The site of the Hochbunker Hotterstraße 10. What had been an air protection shelter on Hotterstraße was converted in 1947 to an hotel in the town centre. It had originally been built in 1941 according to plans by Karl Meitinger von Liebergesellschaft. It was a four-storey, rectangular building with a wall thickness of 2.2 metres that could support roughly 750 people. On the night of October 2 and 3, 1943, several people died in an air raid that hit the bunker. Bomb explosions next to the building blew up the gas screens as pressure waves broke through the gas-tight doors of the locks. It was used as accommodation for refugees after the end of the war and is still owned by the federal government although is currently for sale. The main stumbling block seems to be the fact that it has no window but rather just a massive steel back door, although it has since seen all its electricity restored, had new toilets installed, and had each steel door widened by 20 centimetres for fire protection reasons.
Completed in 1932 according to plans by Robert Vorhoelzer, Walther Schmidt and Franz Holzhammer in the style of the New Objectivity,
the post office and residential building on Goetheplatz shiwn here
after the war and today. It was hailed as an example of 'Bavarian
Modernism' in architecture. One of the entrances and exits to the
Goetheplatz underground station is in front of the building.

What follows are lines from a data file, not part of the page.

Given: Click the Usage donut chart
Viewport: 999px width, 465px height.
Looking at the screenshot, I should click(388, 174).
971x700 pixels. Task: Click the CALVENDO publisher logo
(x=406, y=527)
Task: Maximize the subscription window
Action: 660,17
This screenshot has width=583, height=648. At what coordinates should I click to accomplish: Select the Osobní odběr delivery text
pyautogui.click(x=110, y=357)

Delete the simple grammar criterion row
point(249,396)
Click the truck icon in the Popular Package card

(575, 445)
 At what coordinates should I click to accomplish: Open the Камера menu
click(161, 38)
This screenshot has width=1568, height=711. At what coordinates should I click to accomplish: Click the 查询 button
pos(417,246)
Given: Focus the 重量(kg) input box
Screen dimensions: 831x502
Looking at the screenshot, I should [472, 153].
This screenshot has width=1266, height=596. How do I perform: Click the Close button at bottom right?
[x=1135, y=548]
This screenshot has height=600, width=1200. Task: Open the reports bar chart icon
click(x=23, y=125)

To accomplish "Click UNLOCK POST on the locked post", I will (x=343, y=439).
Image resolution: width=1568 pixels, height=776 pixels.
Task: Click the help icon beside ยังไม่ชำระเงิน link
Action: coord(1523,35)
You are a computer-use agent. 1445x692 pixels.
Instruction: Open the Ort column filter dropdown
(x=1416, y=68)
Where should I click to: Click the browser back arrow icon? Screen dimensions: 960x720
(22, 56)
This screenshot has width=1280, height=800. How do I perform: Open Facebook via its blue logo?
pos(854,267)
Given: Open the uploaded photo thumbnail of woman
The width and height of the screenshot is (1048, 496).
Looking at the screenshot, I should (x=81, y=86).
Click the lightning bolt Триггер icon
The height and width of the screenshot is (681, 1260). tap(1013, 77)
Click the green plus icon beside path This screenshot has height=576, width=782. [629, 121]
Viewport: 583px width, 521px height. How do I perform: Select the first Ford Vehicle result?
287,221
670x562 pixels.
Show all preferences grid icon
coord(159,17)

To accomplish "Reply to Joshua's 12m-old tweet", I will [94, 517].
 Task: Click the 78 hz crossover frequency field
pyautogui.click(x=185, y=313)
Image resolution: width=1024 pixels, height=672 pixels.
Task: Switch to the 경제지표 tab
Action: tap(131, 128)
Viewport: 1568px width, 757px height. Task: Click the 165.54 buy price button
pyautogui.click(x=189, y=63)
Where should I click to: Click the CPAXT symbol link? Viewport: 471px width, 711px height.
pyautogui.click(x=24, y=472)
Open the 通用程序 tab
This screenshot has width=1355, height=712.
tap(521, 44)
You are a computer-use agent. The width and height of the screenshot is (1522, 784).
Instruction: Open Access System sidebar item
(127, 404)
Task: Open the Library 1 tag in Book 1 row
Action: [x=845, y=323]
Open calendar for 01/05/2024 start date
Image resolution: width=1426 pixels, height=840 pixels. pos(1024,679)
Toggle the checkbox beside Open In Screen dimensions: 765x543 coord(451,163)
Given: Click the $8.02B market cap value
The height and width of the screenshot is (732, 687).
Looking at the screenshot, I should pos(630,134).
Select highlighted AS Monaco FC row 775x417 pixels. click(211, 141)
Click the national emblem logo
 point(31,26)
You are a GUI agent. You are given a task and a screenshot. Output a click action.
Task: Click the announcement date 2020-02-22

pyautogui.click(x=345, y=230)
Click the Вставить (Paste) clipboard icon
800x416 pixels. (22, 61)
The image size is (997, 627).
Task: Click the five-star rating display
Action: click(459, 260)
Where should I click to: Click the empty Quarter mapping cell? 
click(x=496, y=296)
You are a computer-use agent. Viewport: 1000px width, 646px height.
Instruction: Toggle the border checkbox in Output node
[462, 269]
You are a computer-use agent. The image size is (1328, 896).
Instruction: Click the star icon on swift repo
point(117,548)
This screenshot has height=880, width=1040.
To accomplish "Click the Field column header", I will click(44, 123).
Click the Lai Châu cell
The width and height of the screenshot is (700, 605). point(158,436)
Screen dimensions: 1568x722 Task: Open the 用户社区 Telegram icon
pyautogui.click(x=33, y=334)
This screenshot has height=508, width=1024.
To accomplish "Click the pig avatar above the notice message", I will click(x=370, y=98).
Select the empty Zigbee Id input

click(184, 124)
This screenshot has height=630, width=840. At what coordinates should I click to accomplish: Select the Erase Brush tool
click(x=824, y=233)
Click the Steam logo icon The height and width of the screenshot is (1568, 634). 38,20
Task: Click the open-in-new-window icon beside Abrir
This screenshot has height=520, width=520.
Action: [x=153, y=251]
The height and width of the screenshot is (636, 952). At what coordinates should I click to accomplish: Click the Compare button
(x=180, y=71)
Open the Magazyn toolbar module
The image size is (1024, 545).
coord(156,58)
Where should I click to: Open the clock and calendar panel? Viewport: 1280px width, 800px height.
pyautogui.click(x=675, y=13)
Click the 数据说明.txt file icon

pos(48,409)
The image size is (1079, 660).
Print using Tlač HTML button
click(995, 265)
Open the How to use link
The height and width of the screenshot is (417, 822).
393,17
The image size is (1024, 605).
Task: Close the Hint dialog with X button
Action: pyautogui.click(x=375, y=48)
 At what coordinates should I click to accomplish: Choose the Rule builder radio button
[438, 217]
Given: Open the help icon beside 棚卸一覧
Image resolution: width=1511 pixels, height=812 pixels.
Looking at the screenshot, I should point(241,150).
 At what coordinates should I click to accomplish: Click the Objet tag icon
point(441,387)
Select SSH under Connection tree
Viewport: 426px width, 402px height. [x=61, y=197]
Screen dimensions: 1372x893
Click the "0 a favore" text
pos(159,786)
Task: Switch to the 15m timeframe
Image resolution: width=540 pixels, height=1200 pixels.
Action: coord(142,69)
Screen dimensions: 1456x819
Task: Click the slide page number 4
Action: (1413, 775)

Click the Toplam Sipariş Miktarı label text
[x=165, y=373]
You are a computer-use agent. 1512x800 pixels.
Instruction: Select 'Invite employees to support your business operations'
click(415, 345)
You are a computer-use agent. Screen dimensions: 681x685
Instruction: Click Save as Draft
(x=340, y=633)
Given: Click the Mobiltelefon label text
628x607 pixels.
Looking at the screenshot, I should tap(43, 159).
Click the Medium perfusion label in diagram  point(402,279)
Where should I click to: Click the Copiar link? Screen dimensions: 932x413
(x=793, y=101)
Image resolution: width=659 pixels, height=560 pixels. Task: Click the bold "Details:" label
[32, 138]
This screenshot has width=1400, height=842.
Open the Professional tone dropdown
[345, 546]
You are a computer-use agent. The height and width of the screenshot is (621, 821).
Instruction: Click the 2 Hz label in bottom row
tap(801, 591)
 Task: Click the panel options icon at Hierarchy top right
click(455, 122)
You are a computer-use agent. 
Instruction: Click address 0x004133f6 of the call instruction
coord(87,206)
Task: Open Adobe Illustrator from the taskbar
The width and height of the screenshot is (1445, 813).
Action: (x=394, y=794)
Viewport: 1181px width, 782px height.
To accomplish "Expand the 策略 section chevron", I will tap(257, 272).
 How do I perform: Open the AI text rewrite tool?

The underground line beneath Goetheplatz was begun on May 22, 1938 when Hitler himself broke the ground for the line in Lindwurmstrasse, heralding the beginning of the end of the tram. The construction work was part of the conversion
of Munich into the "capital of the movement", which would have included
moving the main train station to the west and the establishment of
numerous new boulevards.
The
shell of the "Lindwurm tunnel" was completed by 1941 and would be used
as an air-raid shelter during the war, as can still be seen from the
inscriptions on the tunnel walls to this day. After the war the tunnel
was initially forgotten as parts had to be filled in after bombings and
mushroom farming was carried out in the other parts of the building that
had already been completed, as the moist climate and constant
temperatures were ideal for this.
Only
when the plans for the construction of a subway on this route became
current was the site reconsidered for rebuilding. The first sightseeing
tours of the subway had to be carried out in an inflatable boat because
the tunnel was full of water.
The
gaol at Corneliusstraße no longer exists postwar whilst the façade at
Löwengrube 20 is still recognisable to how it appeared in 1940.